> **Task goal**
Can you repeat the records word for word, from the line containing "Tap the red" through the last line of the records, and nothing else?

> **Record extracts**
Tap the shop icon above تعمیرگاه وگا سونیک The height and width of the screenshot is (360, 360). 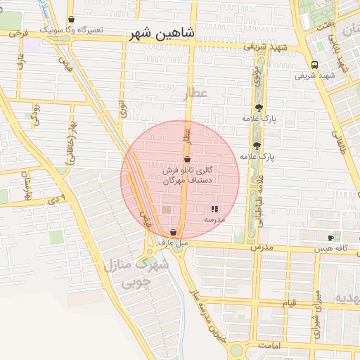pos(71,20)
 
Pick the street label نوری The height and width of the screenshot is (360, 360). pos(123,109)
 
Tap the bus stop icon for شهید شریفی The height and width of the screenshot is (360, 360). pos(314,64)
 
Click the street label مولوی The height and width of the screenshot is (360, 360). pos(259,77)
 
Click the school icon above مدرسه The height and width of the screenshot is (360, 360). pos(214,209)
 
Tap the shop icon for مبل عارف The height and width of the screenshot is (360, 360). pos(173,232)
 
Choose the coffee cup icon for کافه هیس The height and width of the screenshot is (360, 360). pos(331,238)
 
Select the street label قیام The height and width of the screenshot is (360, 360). pos(290,303)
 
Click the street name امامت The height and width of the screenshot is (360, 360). pos(269,347)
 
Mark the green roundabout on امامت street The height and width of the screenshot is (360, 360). pos(236,349)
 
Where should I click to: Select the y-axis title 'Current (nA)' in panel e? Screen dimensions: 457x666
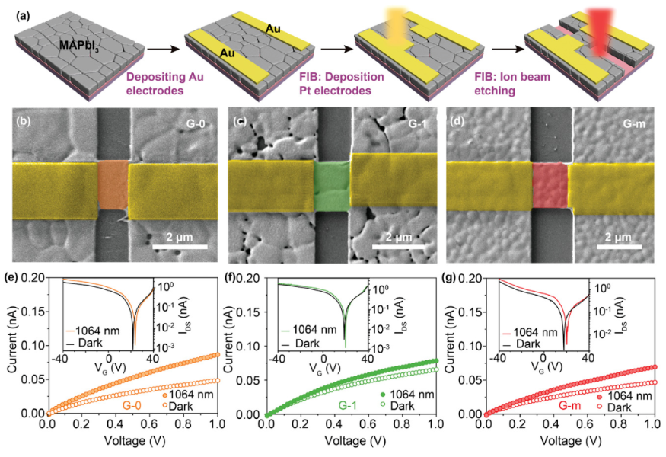(x=10, y=347)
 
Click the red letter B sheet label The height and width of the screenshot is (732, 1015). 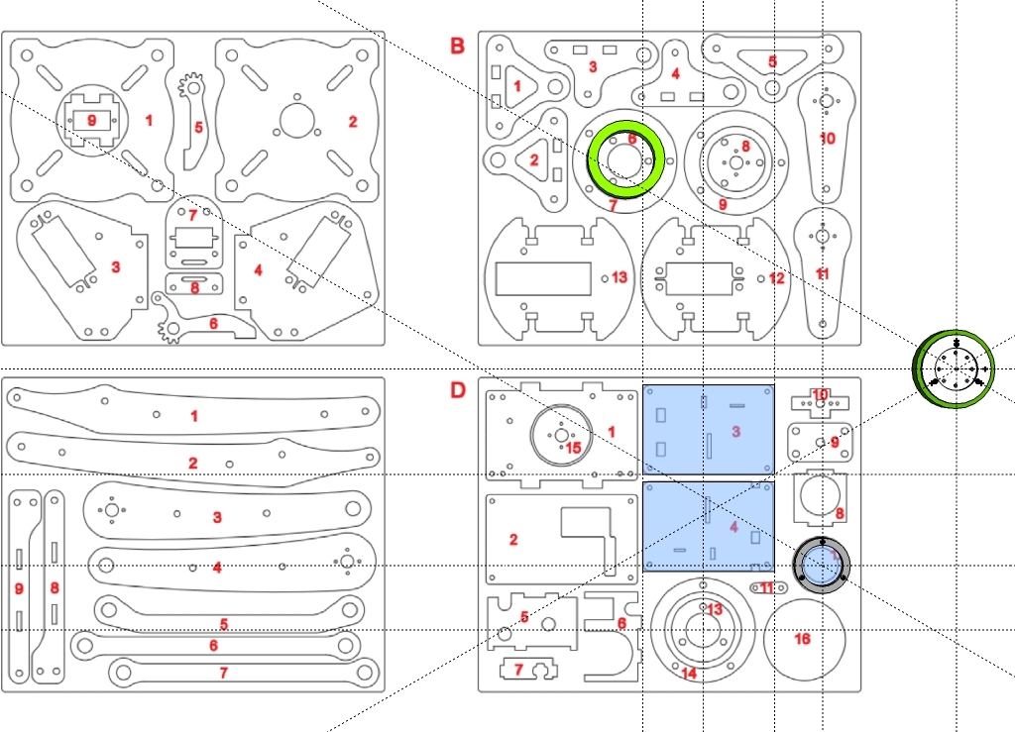pyautogui.click(x=457, y=46)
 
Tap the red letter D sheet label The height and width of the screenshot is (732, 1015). pyautogui.click(x=457, y=390)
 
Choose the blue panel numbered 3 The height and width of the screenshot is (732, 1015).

> **Written answer**
Tap the red letter D sheet label The height and width of the screenshot is (732, 1015). pyautogui.click(x=457, y=390)
 
Choose the blue panel numbered 3 The height and width of the screenshot is (732, 1015).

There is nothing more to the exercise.